Meetings can be a big part of success at a practice if done right. Here are some tips on holding a productive meeting at your practice.
I try not to revisit topics in this blog, but since I've been writing for a number of years on work-life balance, some topics are bound to come up time after time. After a recent medical directors' meeting, I was trying to get some ideas about how to run a productive physician meeting and searched the internet. Google produced a hit for an article titled "Productive Physician Meetings." Perfect, I thought. I clicked on the link only to be taken to a blog I wrote two years ago.
I joked to myself that the author probably had no idea what she was talking about. As I skimmed the article, I glanced at the comments on the bottom. One comment accused me of wasting the reader's time because I did not actually speak about productive meetings, just ranted about before-work and after-work meetings. It is a fair criticism.
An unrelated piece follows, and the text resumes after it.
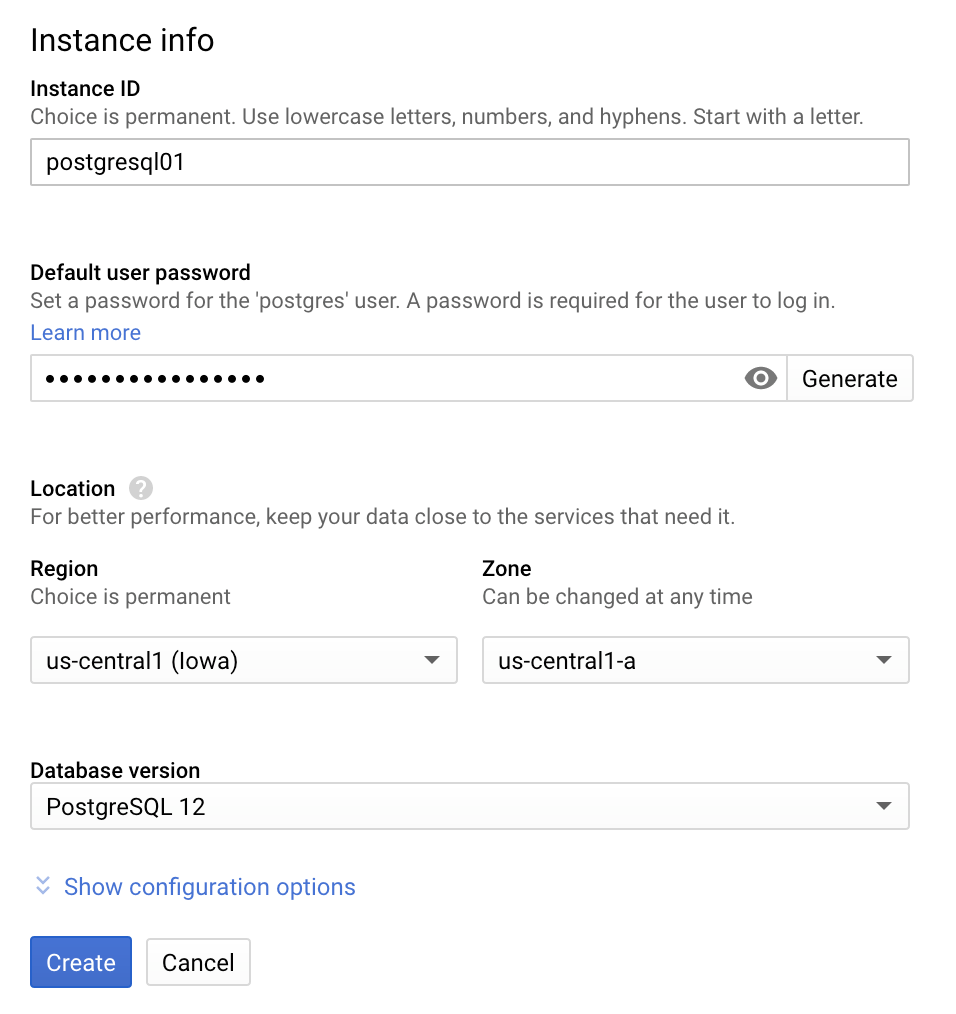Change the database version from PostgreSQL 12
Viewport: 956px width, 1014px height.
coord(470,806)
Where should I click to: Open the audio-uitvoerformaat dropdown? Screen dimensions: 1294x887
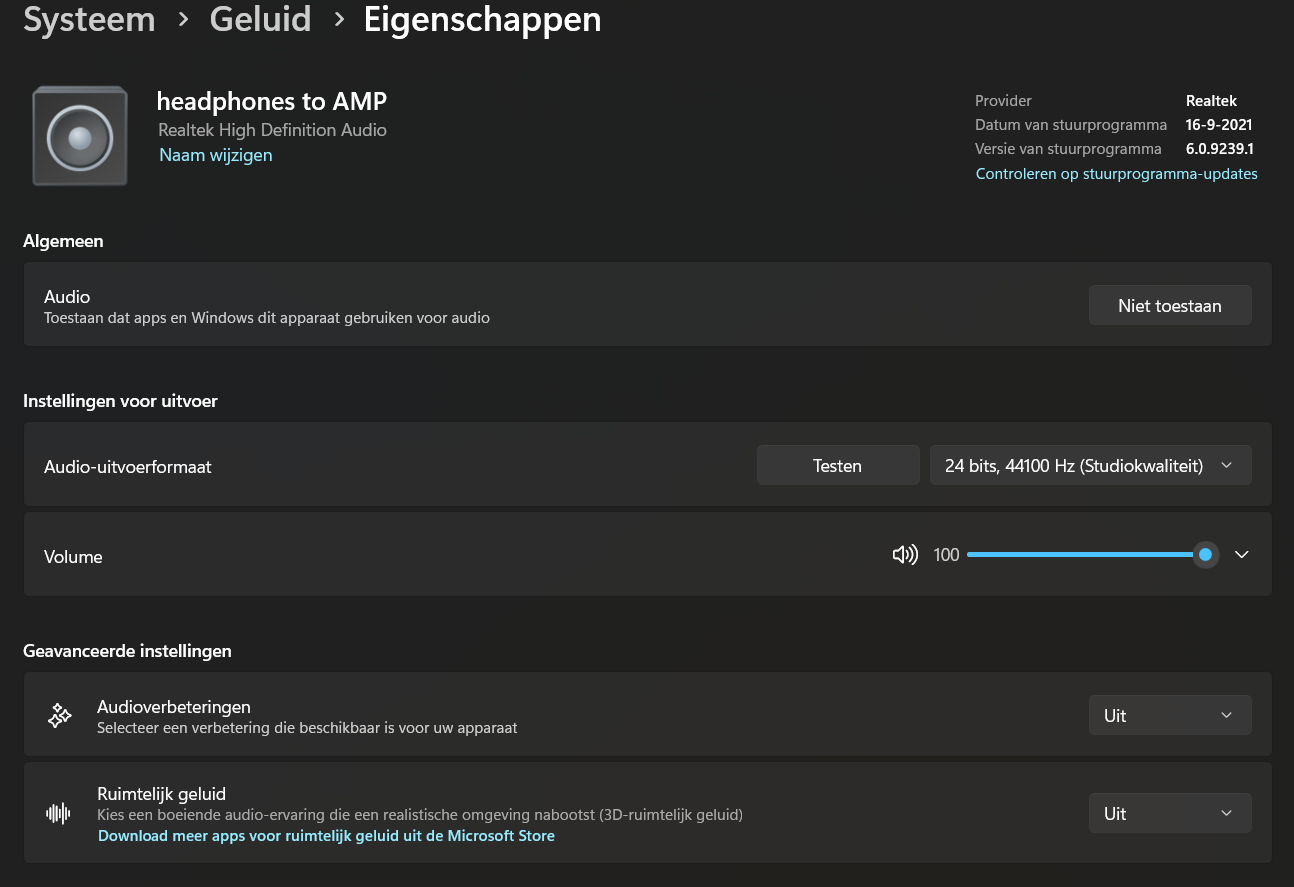(x=1090, y=466)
In the past two years, I've made an ardent study of meeting structure, philosophy, and purpose. Our organization has similarly moved to improve the meeting culture that we, like many organizations, have fallen victim to. As I've become a little more experienced and more knowledgeable, I wanted to update my previous blog with some tips that, hopefully, are helpful to my readers. I can hardly claim credit for these rules – they are the shared wisdom of many authors, experts, and colleagues. Without further ado,These are my accumulated rules for productive physician meetings:
1. Meetings must have a clear purpose, a desired outcome, and a detailed agenda. Meetings can be bad enough, but attending a meeting which clearly has not been well thought-out and is disorganized is more painful than a root canal, because at least you get anesthesia for a root canal. In our organization, we have permission to decline any meeting in which an agenda is not available.
2. Beware of Parkinson's law which states that meetings will expand to fill the time allotted to them. Meetings last the length of time they are given on the schedule. Not because of exceptionally careful planning but because meetings will expand to fill up every available minute, even if there is no reason to continue.
3. Your role at the meeting should be clear. If you do not need to prepare for the meeting, present at the meeting, render a decision, or do work that comes out of the meeting, you probably don't need to attend. Often physicians have a very specific role to play in an organization and they do not always need to attend every meeting. I've been successful in offering to provide information in advance of the meeting instead of attending or in attending only for the portion of the meeting relevant to me.
4. Do not use meeting time for information dissemination if it can be accomplished any other way. Meeting minutes are precious – do not waste them with information that can be disseminated via email, letter, or phone call. Meetings are for items that require face-to-face communication– discussion, decision, approval, etc.
5. And finally, do not be afraid to call a meeting. Email is no substitute for conversation and face-to-face discussion. When issues are complex or are associated with strong opinions, meetings are often the quickest and most effective way to reach consensus and understanding.
I hope that the hapless reader from two years ago is willing to give me a second chance and finds this information helpful. It is also a good reminder for myself on planning my next meeting.